Items stored from a collection ->
━━━━━━━━━━━━━━━━

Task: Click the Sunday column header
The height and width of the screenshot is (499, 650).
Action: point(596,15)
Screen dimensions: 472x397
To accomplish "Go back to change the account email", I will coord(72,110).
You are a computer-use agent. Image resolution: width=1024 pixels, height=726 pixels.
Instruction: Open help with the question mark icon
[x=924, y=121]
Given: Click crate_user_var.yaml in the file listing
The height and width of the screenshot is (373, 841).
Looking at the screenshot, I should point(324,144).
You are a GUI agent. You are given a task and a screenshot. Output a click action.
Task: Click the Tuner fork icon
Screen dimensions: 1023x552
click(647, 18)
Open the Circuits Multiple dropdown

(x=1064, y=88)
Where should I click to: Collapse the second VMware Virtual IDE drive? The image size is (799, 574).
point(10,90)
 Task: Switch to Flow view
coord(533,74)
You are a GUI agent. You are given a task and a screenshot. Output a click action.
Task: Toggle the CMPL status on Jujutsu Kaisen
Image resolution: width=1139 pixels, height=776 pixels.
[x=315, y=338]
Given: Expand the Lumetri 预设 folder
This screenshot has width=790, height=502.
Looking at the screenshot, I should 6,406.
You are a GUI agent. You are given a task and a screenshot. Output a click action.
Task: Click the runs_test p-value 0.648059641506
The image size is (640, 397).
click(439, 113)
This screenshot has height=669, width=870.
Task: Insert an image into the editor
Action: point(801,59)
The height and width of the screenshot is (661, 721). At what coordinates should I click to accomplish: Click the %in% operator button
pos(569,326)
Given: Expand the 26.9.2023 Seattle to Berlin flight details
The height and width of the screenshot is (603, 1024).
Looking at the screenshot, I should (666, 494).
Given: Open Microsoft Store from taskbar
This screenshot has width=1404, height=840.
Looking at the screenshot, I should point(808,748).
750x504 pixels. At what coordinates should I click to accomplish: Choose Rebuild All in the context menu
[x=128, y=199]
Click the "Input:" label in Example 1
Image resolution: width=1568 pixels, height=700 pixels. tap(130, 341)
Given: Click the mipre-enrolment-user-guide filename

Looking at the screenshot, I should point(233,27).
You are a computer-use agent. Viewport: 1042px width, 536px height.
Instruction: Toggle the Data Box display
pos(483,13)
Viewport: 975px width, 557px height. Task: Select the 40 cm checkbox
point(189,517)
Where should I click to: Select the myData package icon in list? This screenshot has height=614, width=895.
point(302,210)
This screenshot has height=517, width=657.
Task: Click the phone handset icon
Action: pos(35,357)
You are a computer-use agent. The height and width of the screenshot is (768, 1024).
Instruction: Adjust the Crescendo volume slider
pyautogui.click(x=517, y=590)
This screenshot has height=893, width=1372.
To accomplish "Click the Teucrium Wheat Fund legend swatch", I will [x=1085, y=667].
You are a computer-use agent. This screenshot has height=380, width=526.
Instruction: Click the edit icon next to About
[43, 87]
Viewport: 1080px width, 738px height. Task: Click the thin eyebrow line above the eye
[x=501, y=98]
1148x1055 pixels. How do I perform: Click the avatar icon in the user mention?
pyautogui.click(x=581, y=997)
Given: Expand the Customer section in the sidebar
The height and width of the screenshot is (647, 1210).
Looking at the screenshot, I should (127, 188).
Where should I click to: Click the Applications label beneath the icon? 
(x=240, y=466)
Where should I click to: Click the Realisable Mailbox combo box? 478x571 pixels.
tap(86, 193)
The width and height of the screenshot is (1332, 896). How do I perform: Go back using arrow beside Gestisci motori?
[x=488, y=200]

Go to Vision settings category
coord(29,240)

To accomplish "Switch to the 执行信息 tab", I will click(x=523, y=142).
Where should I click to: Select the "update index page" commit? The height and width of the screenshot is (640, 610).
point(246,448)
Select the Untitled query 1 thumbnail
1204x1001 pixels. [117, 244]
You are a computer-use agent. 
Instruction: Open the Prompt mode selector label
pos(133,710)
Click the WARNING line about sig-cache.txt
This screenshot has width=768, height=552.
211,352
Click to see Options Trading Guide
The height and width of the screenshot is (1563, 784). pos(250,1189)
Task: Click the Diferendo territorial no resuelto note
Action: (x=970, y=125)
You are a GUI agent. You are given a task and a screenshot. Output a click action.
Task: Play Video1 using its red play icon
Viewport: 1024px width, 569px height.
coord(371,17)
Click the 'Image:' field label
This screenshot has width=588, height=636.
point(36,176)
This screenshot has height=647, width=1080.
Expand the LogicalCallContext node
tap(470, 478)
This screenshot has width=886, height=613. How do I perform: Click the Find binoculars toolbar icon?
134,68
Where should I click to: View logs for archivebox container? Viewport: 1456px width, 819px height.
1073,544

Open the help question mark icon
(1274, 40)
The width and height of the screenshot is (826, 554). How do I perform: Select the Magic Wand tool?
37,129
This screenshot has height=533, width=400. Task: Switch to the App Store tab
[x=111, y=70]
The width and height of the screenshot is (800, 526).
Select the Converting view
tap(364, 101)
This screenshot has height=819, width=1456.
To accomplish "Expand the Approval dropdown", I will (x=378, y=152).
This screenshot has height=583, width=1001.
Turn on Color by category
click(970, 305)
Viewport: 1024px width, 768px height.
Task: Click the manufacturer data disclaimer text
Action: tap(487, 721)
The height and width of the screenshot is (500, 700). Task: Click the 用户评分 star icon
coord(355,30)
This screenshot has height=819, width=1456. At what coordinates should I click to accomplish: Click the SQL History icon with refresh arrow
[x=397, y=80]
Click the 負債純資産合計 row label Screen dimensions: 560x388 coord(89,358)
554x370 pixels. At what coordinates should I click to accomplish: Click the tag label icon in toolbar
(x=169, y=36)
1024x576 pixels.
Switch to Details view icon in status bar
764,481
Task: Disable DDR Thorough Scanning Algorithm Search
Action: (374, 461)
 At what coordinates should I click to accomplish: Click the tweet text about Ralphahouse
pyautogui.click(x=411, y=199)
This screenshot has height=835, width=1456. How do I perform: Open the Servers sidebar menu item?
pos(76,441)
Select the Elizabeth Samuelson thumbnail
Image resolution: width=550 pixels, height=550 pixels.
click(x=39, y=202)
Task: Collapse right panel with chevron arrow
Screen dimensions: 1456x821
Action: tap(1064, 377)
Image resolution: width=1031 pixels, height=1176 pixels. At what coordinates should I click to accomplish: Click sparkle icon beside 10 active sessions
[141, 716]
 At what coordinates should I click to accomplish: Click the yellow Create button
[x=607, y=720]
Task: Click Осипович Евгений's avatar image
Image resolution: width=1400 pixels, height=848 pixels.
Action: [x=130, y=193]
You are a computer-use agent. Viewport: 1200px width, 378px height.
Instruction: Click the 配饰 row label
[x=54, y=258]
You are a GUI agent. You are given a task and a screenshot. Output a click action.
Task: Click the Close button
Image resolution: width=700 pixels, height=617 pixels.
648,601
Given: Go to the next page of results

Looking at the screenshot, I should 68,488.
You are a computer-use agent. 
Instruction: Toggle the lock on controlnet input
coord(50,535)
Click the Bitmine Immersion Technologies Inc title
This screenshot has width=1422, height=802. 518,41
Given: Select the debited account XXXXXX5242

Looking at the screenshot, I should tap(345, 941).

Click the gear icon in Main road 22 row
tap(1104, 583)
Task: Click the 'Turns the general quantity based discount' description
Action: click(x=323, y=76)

━━━━━━━━━━━━━━━━

GOAL -> Rewrite the whole listing, swapping every "GUI agent" for "interface agent" and keeping everything else unchanged.

EXERCISE OUTPUT ->
Task: Click the Sunday column header
The height and width of the screenshot is (499, 650).
Action: point(596,15)
Screen dimensions: 472x397
To accomplish "Go back to change the account email", I will coord(72,110).
You are a computer-use agent. Image resolution: width=1024 pixels, height=726 pixels.
Instruction: Open help with the question mark icon
[x=924, y=121]
Given: Click crate_user_var.yaml in the file listing
The height and width of the screenshot is (373, 841).
Looking at the screenshot, I should point(324,144).
You are a interface agent. You are given a task and a screenshot. Output a click action.
Task: Click the Tuner fork icon
Screen dimensions: 1023x552
click(647, 18)
Open the Circuits Multiple dropdown

(x=1064, y=88)
Where should I click to: Collapse the second VMware Virtual IDE drive? The image size is (799, 574).
point(10,90)
 Task: Switch to Flow view
coord(533,74)
You are a interface agent. You are given a task and a screenshot. Output a click action.
Task: Toggle the CMPL status on Jujutsu Kaisen
Image resolution: width=1139 pixels, height=776 pixels.
[x=315, y=338]
Given: Expand the Lumetri 预设 folder
This screenshot has width=790, height=502.
Looking at the screenshot, I should 6,406.
You are a interface agent. You are given a task and a screenshot. Output a click action.
Task: Click the runs_test p-value 0.648059641506
The image size is (640, 397).
click(439, 113)
This screenshot has height=669, width=870.
Task: Insert an image into the editor
Action: point(801,59)
The height and width of the screenshot is (661, 721). At what coordinates should I click to accomplish: Click the %in% operator button
pos(569,326)
Given: Expand the 26.9.2023 Seattle to Berlin flight details
The height and width of the screenshot is (603, 1024).
Looking at the screenshot, I should (666, 494).
Given: Open Microsoft Store from taskbar
This screenshot has width=1404, height=840.
Looking at the screenshot, I should point(808,748).
750x504 pixels. At what coordinates should I click to accomplish: Choose Rebuild All in the context menu
[x=128, y=199]
Click the "Input:" label in Example 1
Image resolution: width=1568 pixels, height=700 pixels. tap(130, 341)
Given: Click the mipre-enrolment-user-guide filename

Looking at the screenshot, I should point(233,27).
You are a computer-use agent. Viewport: 1042px width, 536px height.
Instruction: Toggle the Data Box display
pos(483,13)
Viewport: 975px width, 557px height. Task: Select the 40 cm checkbox
point(189,517)
Where should I click to: Select the myData package icon in list? This screenshot has height=614, width=895.
point(302,210)
This screenshot has height=517, width=657.
Task: Click the phone handset icon
Action: pos(35,357)
You are a computer-use agent. The height and width of the screenshot is (768, 1024).
Instruction: Adjust the Crescendo volume slider
pyautogui.click(x=517, y=590)
This screenshot has height=893, width=1372.
To accomplish "Click the Teucrium Wheat Fund legend swatch", I will [x=1085, y=667].
You are a computer-use agent. This screenshot has height=380, width=526.
Instruction: Click the edit icon next to About
[43, 87]
Viewport: 1080px width, 738px height. Task: Click the thin eyebrow line above the eye
[x=501, y=98]
1148x1055 pixels. How do I perform: Click the avatar icon in the user mention?
pyautogui.click(x=581, y=997)
Given: Expand the Customer section in the sidebar
The height and width of the screenshot is (647, 1210).
Looking at the screenshot, I should (127, 188).
Where should I click to: Click the Applications label beneath the icon? 
(x=240, y=466)
Where should I click to: Click the Realisable Mailbox combo box? 478x571 pixels.
tap(86, 193)
The width and height of the screenshot is (1332, 896). How do I perform: Go back using arrow beside Gestisci motori?
[x=488, y=200]

Go to Vision settings category
coord(29,240)

To accomplish "Switch to the 执行信息 tab", I will click(x=523, y=142).
Where should I click to: Select the "update index page" commit? The height and width of the screenshot is (640, 610).
point(246,448)
Select the Untitled query 1 thumbnail
1204x1001 pixels. [117, 244]
You are a computer-use agent. 
Instruction: Open the Prompt mode selector label
pos(133,710)
Click the WARNING line about sig-cache.txt
This screenshot has width=768, height=552.
211,352
Click to see Options Trading Guide
The height and width of the screenshot is (1563, 784). pos(250,1189)
Task: Click the Diferendo territorial no resuelto note
Action: (x=970, y=125)
You are a interface agent. You are given a task and a screenshot. Output a click action.
Task: Play Video1 using its red play icon
Viewport: 1024px width, 569px height.
coord(371,17)
Click the 'Image:' field label
This screenshot has width=588, height=636.
point(36,176)
This screenshot has height=647, width=1080.
Expand the LogicalCallContext node
tap(470, 478)
This screenshot has width=886, height=613. How do I perform: Click the Find binoculars toolbar icon?
134,68
Where should I click to: View logs for archivebox container? Viewport: 1456px width, 819px height.
1073,544

Open the help question mark icon
(1274, 40)
The width and height of the screenshot is (826, 554). How do I perform: Select the Magic Wand tool?
37,129
This screenshot has height=533, width=400. Task: Switch to the App Store tab
[x=111, y=70]
The width and height of the screenshot is (800, 526).
Select the Converting view
tap(364, 101)
This screenshot has height=819, width=1456.
To accomplish "Expand the Approval dropdown", I will (x=378, y=152).
This screenshot has height=583, width=1001.
Turn on Color by category
click(970, 305)
Viewport: 1024px width, 768px height.
Task: Click the manufacturer data disclaimer text
Action: tap(487, 721)
The height and width of the screenshot is (500, 700). Task: Click the 用户评分 star icon
coord(355,30)
This screenshot has height=819, width=1456. At what coordinates should I click to accomplish: Click the SQL History icon with refresh arrow
[x=397, y=80]
Click the 負債純資産合計 row label Screen dimensions: 560x388 coord(89,358)
554x370 pixels. At what coordinates should I click to accomplish: Click the tag label icon in toolbar
(x=169, y=36)
1024x576 pixels.
Switch to Details view icon in status bar
764,481
Task: Disable DDR Thorough Scanning Algorithm Search
Action: (374, 461)
 At what coordinates should I click to accomplish: Click the tweet text about Ralphahouse
pyautogui.click(x=411, y=199)
This screenshot has height=835, width=1456. How do I perform: Open the Servers sidebar menu item?
pos(76,441)
Select the Elizabeth Samuelson thumbnail
Image resolution: width=550 pixels, height=550 pixels.
click(x=39, y=202)
Task: Collapse right panel with chevron arrow
Screen dimensions: 1456x821
Action: tap(1064, 377)
Image resolution: width=1031 pixels, height=1176 pixels. At what coordinates should I click to accomplish: Click sparkle icon beside 10 active sessions
[141, 716]
 At what coordinates should I click to accomplish: Click the yellow Create button
[x=607, y=720]
Task: Click Осипович Евгений's avatar image
Image resolution: width=1400 pixels, height=848 pixels.
Action: [x=130, y=193]
You are a computer-use agent. Viewport: 1200px width, 378px height.
Instruction: Click the 配饰 row label
[x=54, y=258]
You are a interface agent. You are given a task and a screenshot. Output a click action.
Task: Click the Close button
Image resolution: width=700 pixels, height=617 pixels.
648,601
Given: Go to the next page of results

Looking at the screenshot, I should 68,488.
You are a computer-use agent. 
Instruction: Toggle the lock on controlnet input
coord(50,535)
Click the Bitmine Immersion Technologies Inc title
This screenshot has width=1422, height=802. 518,41
Given: Select the debited account XXXXXX5242

Looking at the screenshot, I should tap(345, 941).

Click the gear icon in Main road 22 row
tap(1104, 583)
Task: Click the 'Turns the general quantity based discount' description
Action: click(x=323, y=76)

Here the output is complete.